The driver firedtv in drivers/media/dvb/firewire/ contains backends to both
ieee1394 and firewire-core. Its ieee1394 backend code can be removed in an
independent commit; firedtv as-is builds and works fine without ieee1394.
The driver pcilynx (an incomplete controller driver) is deleted without
replacement since PCILynx cards are extremely rare.
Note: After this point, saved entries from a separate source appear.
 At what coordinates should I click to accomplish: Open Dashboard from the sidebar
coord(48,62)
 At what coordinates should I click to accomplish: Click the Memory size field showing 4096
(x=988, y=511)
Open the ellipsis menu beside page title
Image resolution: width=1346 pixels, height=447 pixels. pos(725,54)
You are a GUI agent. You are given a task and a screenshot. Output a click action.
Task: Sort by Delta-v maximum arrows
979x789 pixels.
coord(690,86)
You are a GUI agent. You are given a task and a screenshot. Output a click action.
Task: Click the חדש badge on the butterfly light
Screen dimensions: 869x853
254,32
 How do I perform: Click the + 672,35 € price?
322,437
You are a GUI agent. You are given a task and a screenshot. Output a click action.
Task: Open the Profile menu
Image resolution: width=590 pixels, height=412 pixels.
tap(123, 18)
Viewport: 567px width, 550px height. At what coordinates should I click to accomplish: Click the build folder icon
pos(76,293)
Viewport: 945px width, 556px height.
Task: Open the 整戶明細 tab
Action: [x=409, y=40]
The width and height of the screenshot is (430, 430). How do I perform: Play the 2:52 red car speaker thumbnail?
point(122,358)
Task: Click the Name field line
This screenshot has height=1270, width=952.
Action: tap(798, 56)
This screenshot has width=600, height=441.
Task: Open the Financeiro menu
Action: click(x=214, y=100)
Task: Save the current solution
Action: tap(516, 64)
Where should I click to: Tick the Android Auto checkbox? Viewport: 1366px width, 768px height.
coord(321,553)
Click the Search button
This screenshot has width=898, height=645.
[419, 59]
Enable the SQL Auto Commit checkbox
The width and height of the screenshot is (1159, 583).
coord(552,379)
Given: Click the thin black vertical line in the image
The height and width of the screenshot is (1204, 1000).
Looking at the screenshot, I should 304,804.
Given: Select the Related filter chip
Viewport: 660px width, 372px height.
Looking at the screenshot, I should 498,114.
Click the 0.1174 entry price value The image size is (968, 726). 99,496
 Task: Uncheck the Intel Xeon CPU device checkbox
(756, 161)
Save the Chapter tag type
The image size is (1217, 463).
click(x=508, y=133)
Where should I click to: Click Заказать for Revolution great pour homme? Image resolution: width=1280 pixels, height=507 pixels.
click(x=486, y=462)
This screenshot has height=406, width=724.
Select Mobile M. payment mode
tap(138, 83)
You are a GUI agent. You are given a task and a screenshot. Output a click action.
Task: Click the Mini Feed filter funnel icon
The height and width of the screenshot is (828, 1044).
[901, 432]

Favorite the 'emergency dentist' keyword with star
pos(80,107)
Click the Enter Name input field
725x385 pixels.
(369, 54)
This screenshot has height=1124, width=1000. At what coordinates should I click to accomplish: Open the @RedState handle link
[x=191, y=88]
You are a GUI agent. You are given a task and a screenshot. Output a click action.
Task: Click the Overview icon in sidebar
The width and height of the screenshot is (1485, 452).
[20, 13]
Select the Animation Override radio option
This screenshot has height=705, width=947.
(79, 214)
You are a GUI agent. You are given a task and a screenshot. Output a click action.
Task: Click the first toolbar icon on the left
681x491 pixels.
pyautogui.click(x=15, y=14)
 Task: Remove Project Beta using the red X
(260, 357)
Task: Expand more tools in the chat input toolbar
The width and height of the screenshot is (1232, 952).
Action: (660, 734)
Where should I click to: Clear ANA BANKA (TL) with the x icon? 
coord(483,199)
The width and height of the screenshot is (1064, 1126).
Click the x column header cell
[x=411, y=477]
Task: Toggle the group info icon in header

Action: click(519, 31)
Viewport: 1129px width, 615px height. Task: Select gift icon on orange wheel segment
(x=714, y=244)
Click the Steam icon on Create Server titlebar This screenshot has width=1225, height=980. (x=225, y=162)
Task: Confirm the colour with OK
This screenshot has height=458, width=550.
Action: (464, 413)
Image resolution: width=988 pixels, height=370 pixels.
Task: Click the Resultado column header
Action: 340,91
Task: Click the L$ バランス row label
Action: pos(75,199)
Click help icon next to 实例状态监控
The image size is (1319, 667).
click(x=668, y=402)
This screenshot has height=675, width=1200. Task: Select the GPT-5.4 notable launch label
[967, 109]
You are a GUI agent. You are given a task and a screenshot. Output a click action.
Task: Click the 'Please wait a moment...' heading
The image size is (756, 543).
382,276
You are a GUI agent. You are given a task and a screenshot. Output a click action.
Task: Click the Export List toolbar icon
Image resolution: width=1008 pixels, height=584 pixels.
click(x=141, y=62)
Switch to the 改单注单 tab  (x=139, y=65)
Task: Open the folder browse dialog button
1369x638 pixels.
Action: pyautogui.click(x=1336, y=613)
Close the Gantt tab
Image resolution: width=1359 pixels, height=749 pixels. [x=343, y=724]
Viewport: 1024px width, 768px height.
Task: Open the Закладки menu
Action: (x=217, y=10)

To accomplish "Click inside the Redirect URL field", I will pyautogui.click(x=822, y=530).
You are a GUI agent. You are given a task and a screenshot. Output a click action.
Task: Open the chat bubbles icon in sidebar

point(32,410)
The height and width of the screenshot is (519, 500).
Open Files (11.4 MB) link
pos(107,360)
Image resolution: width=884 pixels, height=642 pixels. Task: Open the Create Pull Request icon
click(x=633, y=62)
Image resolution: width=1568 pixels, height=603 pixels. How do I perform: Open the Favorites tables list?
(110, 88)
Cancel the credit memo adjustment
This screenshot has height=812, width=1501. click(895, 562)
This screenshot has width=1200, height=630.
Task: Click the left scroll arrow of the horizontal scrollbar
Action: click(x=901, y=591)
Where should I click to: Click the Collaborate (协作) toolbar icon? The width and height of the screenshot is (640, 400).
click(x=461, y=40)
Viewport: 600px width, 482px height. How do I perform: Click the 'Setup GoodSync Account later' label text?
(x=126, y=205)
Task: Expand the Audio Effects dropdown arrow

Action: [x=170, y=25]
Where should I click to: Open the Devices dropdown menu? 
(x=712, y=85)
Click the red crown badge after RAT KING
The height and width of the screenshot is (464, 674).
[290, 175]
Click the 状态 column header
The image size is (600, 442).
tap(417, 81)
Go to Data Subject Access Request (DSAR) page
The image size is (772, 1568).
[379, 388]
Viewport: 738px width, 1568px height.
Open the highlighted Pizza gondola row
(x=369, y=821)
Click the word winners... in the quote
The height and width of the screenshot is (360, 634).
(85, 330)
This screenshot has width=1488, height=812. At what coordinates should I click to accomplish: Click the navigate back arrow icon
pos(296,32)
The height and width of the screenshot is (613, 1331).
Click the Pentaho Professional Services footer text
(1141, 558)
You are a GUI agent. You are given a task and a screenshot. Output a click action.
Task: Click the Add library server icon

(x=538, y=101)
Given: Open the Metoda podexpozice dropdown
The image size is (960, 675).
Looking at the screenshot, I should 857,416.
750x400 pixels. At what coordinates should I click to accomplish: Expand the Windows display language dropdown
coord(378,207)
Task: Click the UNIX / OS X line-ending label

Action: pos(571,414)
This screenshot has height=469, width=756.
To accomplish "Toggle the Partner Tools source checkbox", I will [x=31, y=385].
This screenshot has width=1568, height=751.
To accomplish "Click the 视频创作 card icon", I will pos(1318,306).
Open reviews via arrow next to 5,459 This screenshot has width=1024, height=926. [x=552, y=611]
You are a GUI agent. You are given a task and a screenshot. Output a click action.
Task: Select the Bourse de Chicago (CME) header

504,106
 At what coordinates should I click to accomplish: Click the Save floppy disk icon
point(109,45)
Owners of these cards
use them with the stand-alone bus sniffer driver nosy instead.
The drivers nosy and init_ohci1394_dma which do not interact with either of
the two IEEE 1394 stacks are not affected by the ieee1394 subsystem removal.
There are still some issues with the newer firewire subsystem compared to
the older one:
- The rare and quirky controllers ALi M52xx, Apple UniNorth v1, NVIDIA
NForce2 are even less well supported by firewire-ohci than by ohci1394.
I am looking into the M52xx issue.
- The experimental firewire-net is reportedly less stable than its
experimental cousin eth1394.
- Audio playback of a certain group of audio devices (ones based on DICE
chipset with EAP; supported by prerelease FFADO code) does not work yet.
This issue is still under investigation.
- There were some ieee1394 based out-of-the-mainline drivers. Of them,
only lisight, an audio driver for iSight webcams, seems still useful.
Work is underway to reimplement it on top of firewire-core.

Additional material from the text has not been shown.